Il filosofo francese Patrick Viveret sostiene che gli ambasciatori di questa cultura non abbiano, in realtà, la consapevolezza di formare un grande gruppo: si percepiscono come una minoranza. E in Italia? «Il fenomeno dei creativi culturali non presenta disparità significative a seconda dei Paesi esaminati» assicura Enrico Cheli «All’estero sono solo un po’ più coerenti. In parte ciò si deve alla situazione economica e culturale del nostro paese». Ad esempio: fare scelte di consumo responsabili e sostenibili può costare di più dell’approccio “usa e getta”; così come fare un percorso di crescita personale richiede un maggiore investimento rispetto allo stare davanti alla tv. E aggiunge: «Dobbiamo sempre ricordarci che l’Italia è uno dei paesi avanzati a più arretrato reddito». In sostanza, gli italiani sono al momento creativi culturali più nelle intenzioni che nei fatti.
Ma è proprio sulla minore sensibilità della nostra politica rispetto ai temi emergenti che Cheli accende una riflessione. Perché, anche se una grande parte della società vorrebbe fare leva sul cambiamento ed esistono realtà che già operano in questo senso, preoccupandosi di creare le condizioni e gli strumenti necessari, chi ha potere decisionale non lo fa: «Dalla crisi del 2011 in politica si è imboccata sempre più spesso la strada dell’emergenza, un criterio che di fatto ha tagliato via tutte le altre questioni. Presi dall’ossessione del negativo da risolvere, si è perso di vista che bisogna sviluppare il positivo», osserva il sociologo.

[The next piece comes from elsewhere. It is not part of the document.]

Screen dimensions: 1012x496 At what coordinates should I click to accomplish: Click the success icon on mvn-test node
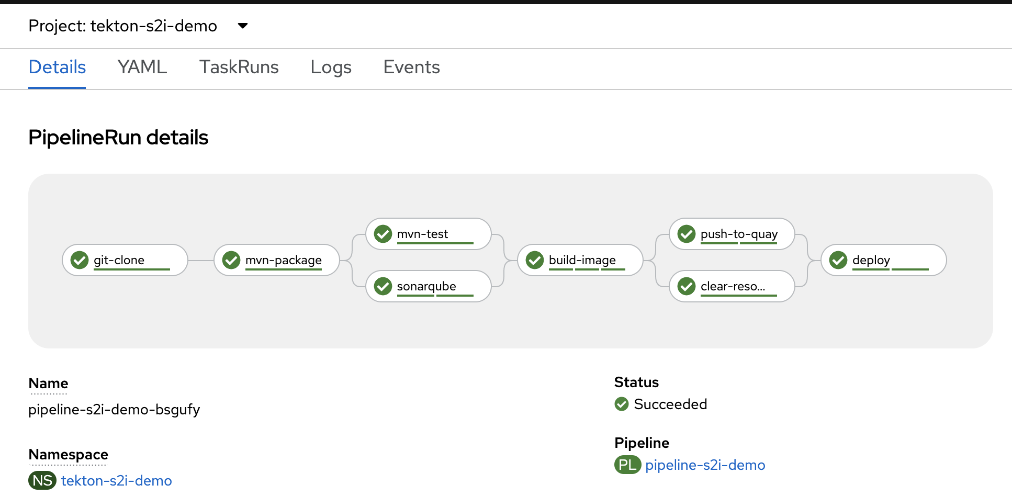point(383,234)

Nel frattempo, la creatività culturale si diffonde dal basso, contagiando anche il mondo delle imprese: «Qualunque persona o azienda in grado di rispondere a un’esigenza di qualità della vita, di sostenibilità e responsabilità sociale può considerarsi promotrice di un cambiamento positivo della società». Dalla grande azienda che decide di produrre motocicli meno inquinanti e più sicuri fino al libero professionista che sceglie una professione emergente di supporto – anche sociale – come quella del “counselor”, è chiaro che chi predilige il bene comune, la qualità e la sicurezza della vita delle persone e del pianeta può considerarsi un creativo culturale.
Certo, a tutt’oggi: «I creativi culturali, anche se numerosi, rappresentano una forza sociale ed economica ancora troppo frammentata per influire in modo apprezzabile sulla direzione del nostro futuro globale» spiega Nitamo Montecucco nel libro-manifesto «è quindi necessario che vengano create reti di interconnessione tra le componenti di tale forza, così da raggiungere una massa critica di persone sufficiente a catalizzare l’inizio del worldshift». Un cambiamento mondiale che potrebbe diventare, attraverso momenti di consapevolezza e di condivisione delle conoscenze, «l’inizio della civiltà planetaria». è questa la vera, grande sfida evolutiva del nostro tempo. A noi la scelta di farne parte.